Berliner Dom bittet um Hilfe
Teile der Fassade des Gotteshauses am Lustgarten werden saniert, doch dazu werden weiterhin Spenden benötigt



Blick vom Fernsehturm auf Teile des Humboldt-Forums, der Straße Unter den Linden, das Deutsche Historische Museum (Zeughaus) und vorn rechts auf das Alte Museum und den Dom.



Das Logo am Südturm des Doms erinnert daran, dass die Deutsche Stiftung Denkmalschutz die Restaurierungsarbeiten mit einem namhaften Betrag fördert. Foto entstand am 6. Januar 2022 von der Museumsinsel aus.



Der Architekt Julius Carl Raschdorff, dessen Büste im Treppenhaus vor dem Dommuseum steht, musste sich bei der Bauplanung und der Ausführung vielfältige Eingriffe durch den selbstherrlichen Kaiser Wilhelm II. gefallen lassen.



In mühevoller Kleinarbeit wurde der prunkvolle Gottesdienstraum des Berliner Doms einschließlich der Orgel und der farbigen Fenster anhand von baulichen Resten, die die Zerstörungen des Zweiten Weltkriegs überstanden hatten, sowie nach historischen Modellen, Bauzeichnungen und Fotografien wiederhergestellt.



Sehenswert ist das Kaiserliche Treppenhaus, das zu Zeiten Wilhelms II. nur von ihm, dem Hof und hohen Chargen betreten werden durfte.

■ ■ ■ ■ ■

** Aufgaben **
**A.** Nenne alle Bauwerke und Orte, die laut dem Text über den Berliner Dom beim Blick vom Fernsehturm zu sehen sind.
**B.** Welche Einrichtung fördert nach dem Text über den Berliner Dom die Restaurierungsarbeiten mit einem namhaften Betrag?
**C.** Schreibe den Text über den Berliner Dom im selben Stil weiter, im Anschluss an seinen letzten Satz.

[Datenzeilen]

■ ■ ■ ■ ■

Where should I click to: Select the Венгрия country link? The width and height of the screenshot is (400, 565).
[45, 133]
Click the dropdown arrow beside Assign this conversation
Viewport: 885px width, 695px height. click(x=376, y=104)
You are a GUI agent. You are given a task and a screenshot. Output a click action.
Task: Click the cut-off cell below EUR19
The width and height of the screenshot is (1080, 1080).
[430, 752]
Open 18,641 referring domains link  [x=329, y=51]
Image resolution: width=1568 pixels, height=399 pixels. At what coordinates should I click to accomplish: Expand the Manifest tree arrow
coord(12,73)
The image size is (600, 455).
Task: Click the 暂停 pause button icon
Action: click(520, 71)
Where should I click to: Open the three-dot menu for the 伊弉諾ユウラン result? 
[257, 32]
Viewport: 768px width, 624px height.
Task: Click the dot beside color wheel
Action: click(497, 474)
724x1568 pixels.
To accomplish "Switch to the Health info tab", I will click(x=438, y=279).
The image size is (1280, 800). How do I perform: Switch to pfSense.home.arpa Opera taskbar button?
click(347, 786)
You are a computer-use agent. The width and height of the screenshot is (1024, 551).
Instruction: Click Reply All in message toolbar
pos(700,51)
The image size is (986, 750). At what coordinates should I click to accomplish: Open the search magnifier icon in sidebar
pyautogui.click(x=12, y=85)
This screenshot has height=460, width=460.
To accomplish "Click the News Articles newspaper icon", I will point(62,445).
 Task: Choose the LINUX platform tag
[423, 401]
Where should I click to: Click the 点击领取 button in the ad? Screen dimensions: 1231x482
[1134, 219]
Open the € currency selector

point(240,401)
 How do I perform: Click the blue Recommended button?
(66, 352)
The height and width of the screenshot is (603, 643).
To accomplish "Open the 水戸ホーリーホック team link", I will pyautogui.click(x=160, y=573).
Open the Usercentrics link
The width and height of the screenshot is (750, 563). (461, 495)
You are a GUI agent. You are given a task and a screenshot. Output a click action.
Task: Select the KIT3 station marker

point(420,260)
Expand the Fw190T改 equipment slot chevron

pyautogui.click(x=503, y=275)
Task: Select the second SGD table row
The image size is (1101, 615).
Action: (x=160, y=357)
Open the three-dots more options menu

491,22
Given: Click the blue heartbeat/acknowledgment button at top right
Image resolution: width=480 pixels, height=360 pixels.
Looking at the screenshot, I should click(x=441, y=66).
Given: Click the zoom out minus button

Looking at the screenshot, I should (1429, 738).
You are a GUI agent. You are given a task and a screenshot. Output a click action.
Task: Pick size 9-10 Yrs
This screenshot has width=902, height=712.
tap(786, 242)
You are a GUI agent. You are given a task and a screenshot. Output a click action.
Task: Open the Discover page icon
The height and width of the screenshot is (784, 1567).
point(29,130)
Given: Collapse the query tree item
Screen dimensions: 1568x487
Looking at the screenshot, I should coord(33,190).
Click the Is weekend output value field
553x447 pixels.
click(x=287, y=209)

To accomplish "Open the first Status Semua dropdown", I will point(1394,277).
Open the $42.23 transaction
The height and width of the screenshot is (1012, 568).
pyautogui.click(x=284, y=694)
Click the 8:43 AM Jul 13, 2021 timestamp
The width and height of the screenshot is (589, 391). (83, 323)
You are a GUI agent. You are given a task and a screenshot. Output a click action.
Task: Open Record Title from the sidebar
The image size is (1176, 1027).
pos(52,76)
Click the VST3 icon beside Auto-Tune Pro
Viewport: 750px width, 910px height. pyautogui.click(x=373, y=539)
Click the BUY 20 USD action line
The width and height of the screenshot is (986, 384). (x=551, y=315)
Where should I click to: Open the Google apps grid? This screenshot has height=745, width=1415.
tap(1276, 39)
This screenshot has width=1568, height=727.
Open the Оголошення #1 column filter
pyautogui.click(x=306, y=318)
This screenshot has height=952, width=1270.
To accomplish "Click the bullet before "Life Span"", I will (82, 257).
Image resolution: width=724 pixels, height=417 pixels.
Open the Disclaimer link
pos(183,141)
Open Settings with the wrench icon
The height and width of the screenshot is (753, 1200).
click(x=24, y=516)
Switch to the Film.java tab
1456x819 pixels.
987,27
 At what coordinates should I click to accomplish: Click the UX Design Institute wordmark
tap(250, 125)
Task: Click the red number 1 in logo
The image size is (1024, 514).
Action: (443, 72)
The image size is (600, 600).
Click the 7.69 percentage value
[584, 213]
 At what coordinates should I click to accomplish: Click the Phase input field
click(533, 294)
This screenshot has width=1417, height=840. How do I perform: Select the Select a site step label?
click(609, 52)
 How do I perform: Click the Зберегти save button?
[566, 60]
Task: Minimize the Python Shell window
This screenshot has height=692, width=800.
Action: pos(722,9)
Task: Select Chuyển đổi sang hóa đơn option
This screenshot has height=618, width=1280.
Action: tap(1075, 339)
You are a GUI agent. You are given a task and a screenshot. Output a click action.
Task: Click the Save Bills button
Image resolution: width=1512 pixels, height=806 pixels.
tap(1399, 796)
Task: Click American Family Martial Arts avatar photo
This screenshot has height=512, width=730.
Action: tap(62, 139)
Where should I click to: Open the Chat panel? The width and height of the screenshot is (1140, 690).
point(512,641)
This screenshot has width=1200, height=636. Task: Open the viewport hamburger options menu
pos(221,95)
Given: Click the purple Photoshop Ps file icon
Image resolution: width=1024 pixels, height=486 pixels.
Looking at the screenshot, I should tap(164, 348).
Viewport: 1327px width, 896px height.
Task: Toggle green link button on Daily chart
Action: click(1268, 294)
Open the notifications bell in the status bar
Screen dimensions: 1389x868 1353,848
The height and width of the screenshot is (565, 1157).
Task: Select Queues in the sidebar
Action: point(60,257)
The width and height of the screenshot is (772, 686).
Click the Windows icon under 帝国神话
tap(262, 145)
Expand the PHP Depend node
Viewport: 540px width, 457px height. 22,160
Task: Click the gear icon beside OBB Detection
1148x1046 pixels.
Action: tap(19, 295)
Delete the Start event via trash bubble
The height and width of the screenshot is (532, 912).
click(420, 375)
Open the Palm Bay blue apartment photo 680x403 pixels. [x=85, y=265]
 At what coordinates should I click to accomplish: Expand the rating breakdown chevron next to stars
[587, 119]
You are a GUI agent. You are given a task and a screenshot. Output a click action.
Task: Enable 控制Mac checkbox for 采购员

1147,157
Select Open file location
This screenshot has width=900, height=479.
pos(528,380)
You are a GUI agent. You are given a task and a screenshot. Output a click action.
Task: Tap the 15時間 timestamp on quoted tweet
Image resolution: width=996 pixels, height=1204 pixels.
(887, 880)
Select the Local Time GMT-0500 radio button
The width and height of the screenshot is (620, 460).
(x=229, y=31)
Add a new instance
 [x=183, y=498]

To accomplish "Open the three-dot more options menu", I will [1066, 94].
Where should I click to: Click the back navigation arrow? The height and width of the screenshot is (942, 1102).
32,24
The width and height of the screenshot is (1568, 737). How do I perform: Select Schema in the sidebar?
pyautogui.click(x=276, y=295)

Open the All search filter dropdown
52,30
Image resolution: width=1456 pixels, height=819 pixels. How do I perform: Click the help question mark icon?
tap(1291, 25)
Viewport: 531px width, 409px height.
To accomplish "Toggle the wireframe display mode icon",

■ ■ ■ ■ ■

** Lösungen **
**A.** Humboldt-Forum, Straße Unter den Linden, Deutsches Historisches Museum (Zeughaus), Altes Museum, Dom

**B.** Die Deutsche Stiftung Denkmalschutz.

**C.**
Nach Plänen von Karl Friedrich Schinkel wurde der barocke Dom von 1750 (oben) um- und ausgebaut. Doch reichte er den Bedürfnissen des preußischen Königs- und deutschen Kaiserhauses und seines Hofes nicht aus, weshalb er um 1890 abgerissen und durch den Raschdorffschen Dom ersetzt wurde.



> Vor und nach der Weihe des Doms 1905 war in Kritikerkreisen von seelenlosem Prunk und von kaltem Wind die Rede, der durch den Bau zieht, und es ging das Wort von der Reklame-Zwingburg für die Dynastie Hohenzollern um.



Fünfzig Jahre nach der Weihe war der im Zweiten Weltkrieg stark beschädigte Dom den Kommunisten zwar ein Dorn im Auge, aber sie ließen ihn gegenüber einer auf dem Areal des abgerissenen Schlosses gebauten Tribüne stehen und sorgten für seine bauliche Sicherung. Mit der Kirche wollte sich der sonst bei Bilderstürmereien nicht zimperliche SED-Chef Walter Ulbricht nicht anlegen.



Heute gehen zahllose Menschen aus aller Welt durch das Portal des Doms und nehmen an Gottesdiensten, Konzerten und Führungen teil.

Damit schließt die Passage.